Imputation methods based on statistical characteristics are simple and easy to apply. The most commonly used statistical characteristics are the mean value [37,38] and median value [39]. In the mean imputation approach, missing values are filled in by average of all the observed values of the attribute they are in. On the other hand, the median imputation utilizes the median value of observations. One salient issue with statistical-characteristic-based methods is that when the missing values are large in number, all those missing values are replaced by the same value. This can result in significant changes to the distribution’s shape. Simulation studies have demonstrated that mean imputation and median imputation yield highly biased parameter estimates [40].
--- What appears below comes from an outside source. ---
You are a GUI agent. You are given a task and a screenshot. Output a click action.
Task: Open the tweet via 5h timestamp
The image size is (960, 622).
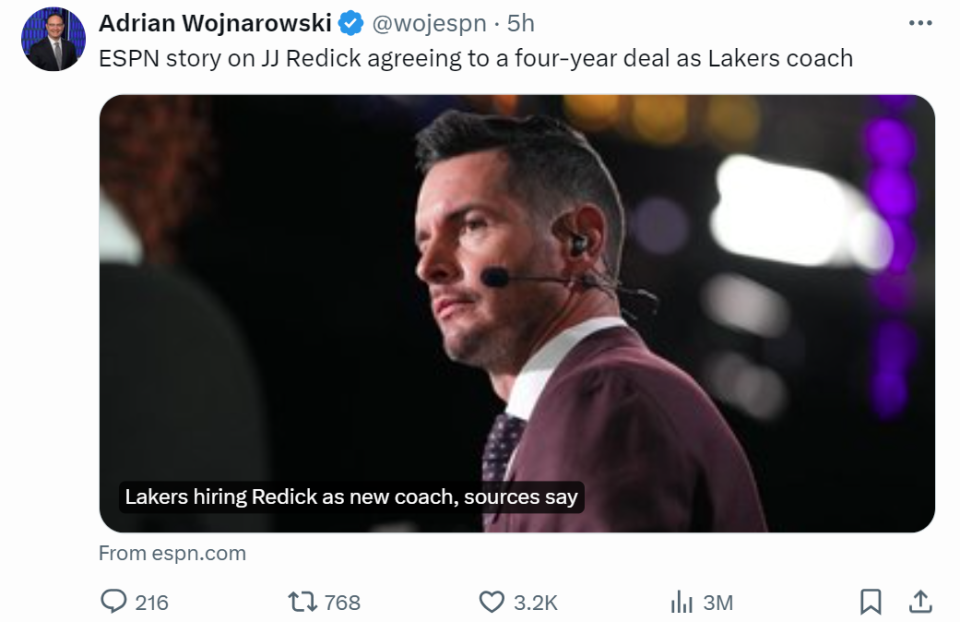point(520,23)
Matrix-Decomposition-Based Methods

The matrix-decomposition-based imputation methods use a matrix/tensor approach to imputing missing values in multivariate time series. Literature [23] proposes a multivariate time series imputation method based on autoregressive matrix decomposition to solve the problem of temporal and spatial series data reconstruction in structural health monitoring of civil engineering applications. Literature [22] proposes an imputation model for missing values in traffic congestion time series based on joint matrix decomposition. The model estimates the missing values using temporal and spatial information while jointly modeling the characteristics of traffic congestion patterns. Literature [41] proposes a low-rank autoregressive tensor decomposition framework for solving the problem of missing values in spatial-temporal traffic time series. Experimental results demonstrate its effectiveness on several real-world traffic datasets and multiple missing scenarios. The approaches based on matrix decomposition have low computational complexity and can handle large datasets. However, they are typically only suitable for static data and rely on a limited amount of information, necessitating strong assumptions such as low rank [36].
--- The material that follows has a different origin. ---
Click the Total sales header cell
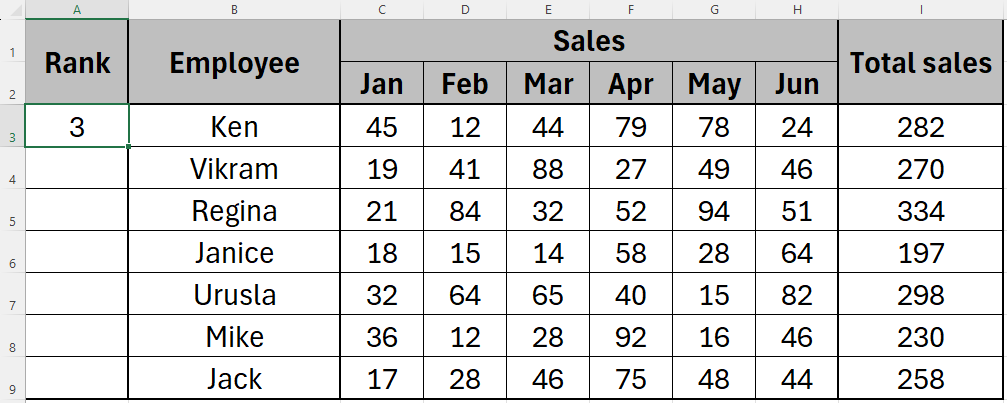This screenshot has height=403, width=1007. pos(921,62)
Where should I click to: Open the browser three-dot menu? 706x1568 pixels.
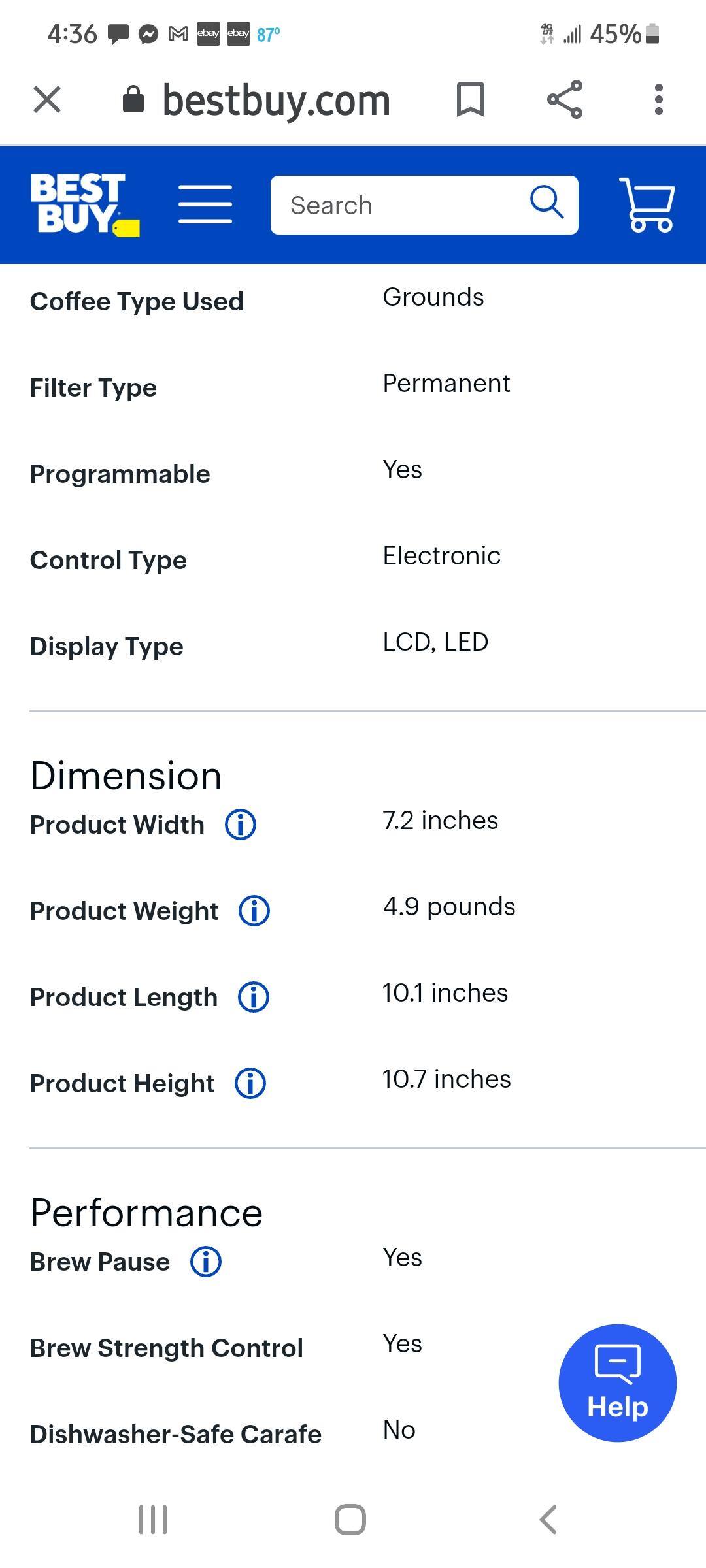[659, 100]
Nearest-Neighbor-Based Methods

Nearest-neighbor-based methods estimate missing values by finding the nearest neighbors (determined by a set distance criterion). The method involves finding the nearest neighbors of the missing value through other attributes and then updating the missing value with the average of these nearest neighbors. Among the available methods, considering local similarity, some use the last observed value instead of the missing value [42]. Literature [21] analyses the use of k-nearest neighbor as the imputation method. Results indicate that missing data imputation based on k-nearest neighbor outperforms the embedding methods used in C4.5 and CN2. Literature [20] proposes an imputation algorithm that considers a fixed set of nearest neighbors. Experiments on datasets with real world missing attribute values demonstrate its effectiveness [20]. Since the missing values are estimated from actual observations, the nearest-neighbor-based imputation methods avoid distortion of the distribution. However, applying these methods to large datasets can be time-consuming. Additionally, the choice of K value can significantly impact the results.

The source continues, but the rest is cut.